No Responses to “The Mongoliad: The Future of Reading?”

  1. Sam Says:

    It sounds like a gimmick. Was it James Patterson who last year had something like this going on? Online, where readers were encouraged to add to the story?

  2. J9 Says:

    Hi Joel,
    I’m hopeful that it is utterly way-cool and exciting and genre busting and drives gamers so wild with excitement that they beg to read NS’s Baroque Trilogy …. but I doubt it. Mostly because there’s still such a bit gap/jump between the type of escapism we turn to books for and the type we look for in games.
    NS is massive on depth of the footnotes and miscellany variety, so maybe if this is a puzzel/immersion game it will work really well. Keen to see.

  3. kypt Says:

    For some reason, this concept of an immersion game reminds me of Myst. At the time (1991), it was very unusual because it was a graphically beautiful (if I remember correctly) and immersive game – in that you wandered about this abandoned environment with no directives on what your objectives were and, strangely, with no other characters to interact with.

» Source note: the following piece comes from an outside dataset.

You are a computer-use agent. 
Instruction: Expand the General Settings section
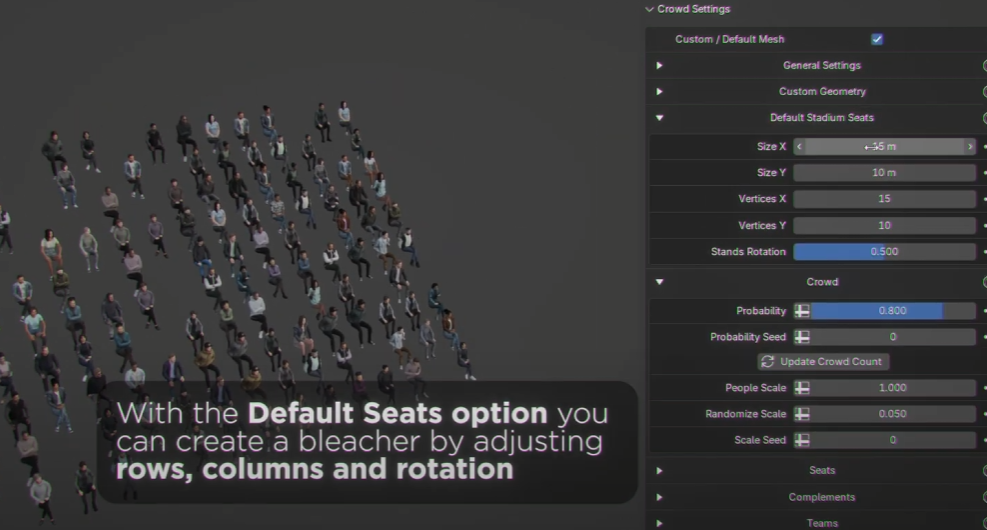659,66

    The description of The Mongoliad is not very explanatory. But I am imagining some awesome world-building if Neal Stephenson is driving it, with the narrative driven by where you ‘go’ and what you chose to ‘do’ in there. Very curious to see this.

  4. Joel Blacklock Says:

    Yes, there’s very little info on it right now, but if anyone can do it, Stephenson can. I’ll be updating as I know more.